Ils contestent toute violation des servitudes, rappelant qu'ils ont simplement déplacé l'aire de retournement, compte tenu du comportement des époux [L] qui n'usent pas normalement de cette servitude ( passage de poids lourds, stationnement intempestif) . Ils considèrent qu'à la lecture de l'acte des 3,10, 28 et 31 août 2009, la parcelle [Cadastre 6] ( parcelle [L]) ne bénéficient que la servitude de passage mais non pas de la placette de retournement puisque non repris dans l'acte, qu'en tout état de cause, le déplacement de la placette de retournement n'en diminue nullement l'usage, ni ne le rend plus incommode, d'autant que la servitude de passage elle-même ,n'a pas été modifiée.

Se prévalant des dispositions de l'article 700 du code civil, ils soutiennent que l'exercice de la servitude de passage par les intimés, leur est très préjudiciable tant d'un point de vue visuel que phonique, que ces derniers ont fait le choix de faire stationner plusieurs de leurs véhicules professionnels sur l'assiette de la servitude, entraînant également une pollution importante aux particules fines ainsi qu'une perte de valeur de leur bien. Ils estiment que l'aire de retournement, de par sa situation antérieure, étant devenue plus onéreuse pour le fonds servant, ils étaient parfaitement fondés à clore cette aire située à gauche pour en ouvrir une à droite.

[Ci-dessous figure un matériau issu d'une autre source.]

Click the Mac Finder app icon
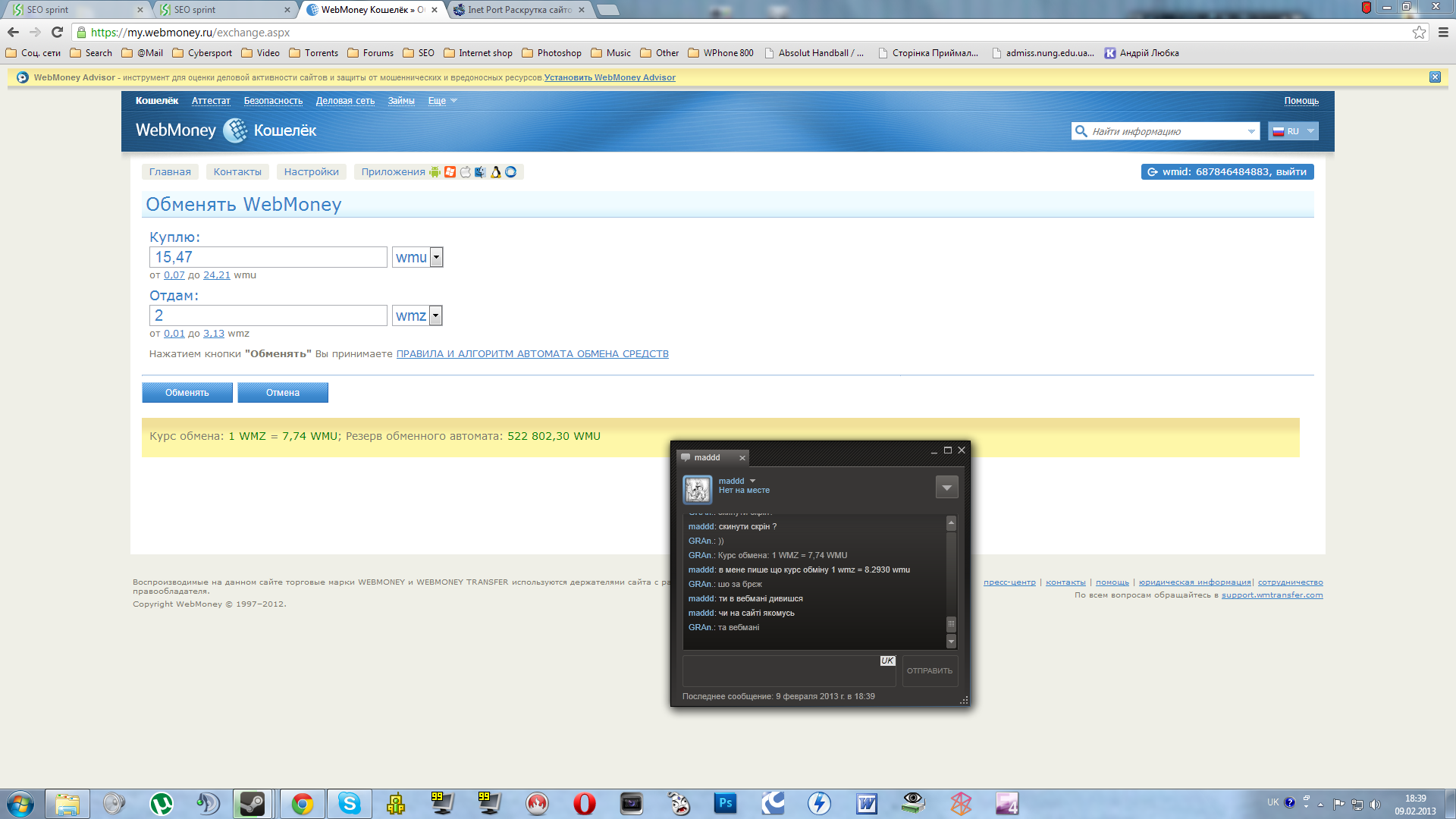Screen dimensions: 1456x819 click(480, 172)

Ils soulignent qu'il n'existe pas de servitude de tréfonds sous la placette de retournement et que si les époux [L] ont fait poser une canalisation sous cette placette ils devront être condamnés à l'enlever afin de la mettre conformément à l'acte de 1989.

Ils en tirent pour conséquence que les époux [L] ne subissent aucun préjudice, qu'à ce jour, ils peuvent jouir normalement de la servitude de passage et de l'aire de retournement, qu'ils ne peuvent se plaindre du fait que les canalisations sont situés sous l'assiette de la placette de retournement, en ce que s'ils bénéficient effectivement d'une servitude de tréfonds, celle-ci ne passe pas sous cette placette.

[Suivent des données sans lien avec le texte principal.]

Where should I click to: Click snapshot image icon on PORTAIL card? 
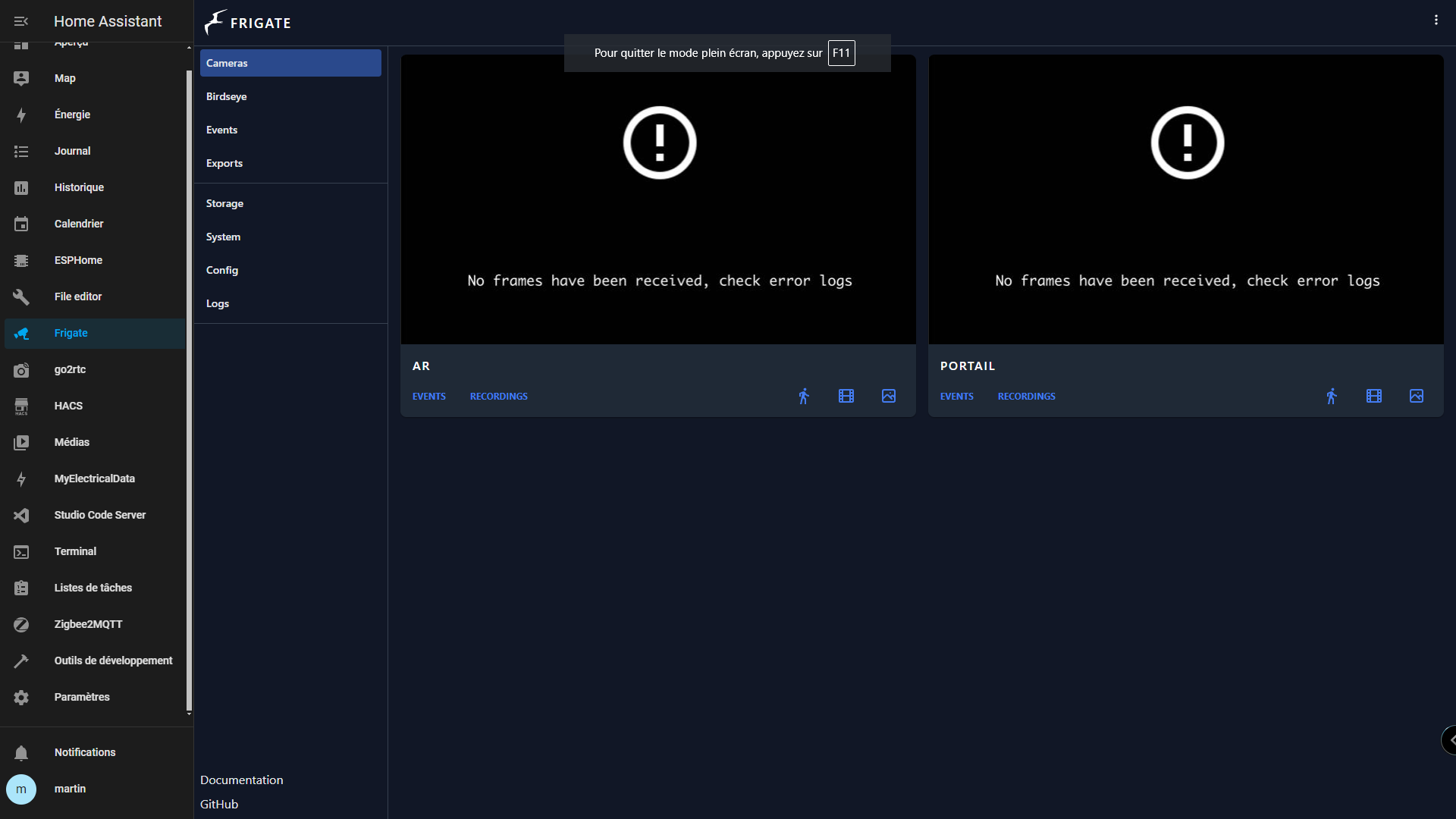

A titre reconventionnel et sur le fondement du trouble anormal de voisinage, ils exposent que la servitude de passage a été créée pour permettre l'accès au fonds [L] dans le cadre d'une utilisation de personne raisonnable et qu'il n'avait jamais été envisagé, par les rédacteurs de l'acte constitutif de servitude, que celle-ci soit utilisée par les propriétaires du fonds servant à des fins professionnelles, impliquant le passage et le stationnement de véhicules poids lourds, à l'origine de nuisances visuelles, sonores, de pollution et d'un climat d'insécurité, perturbant de façon durable leur quotidien et justifiant l'allocation d'une somme de 50.000 € en réparation de leur préjudice moral.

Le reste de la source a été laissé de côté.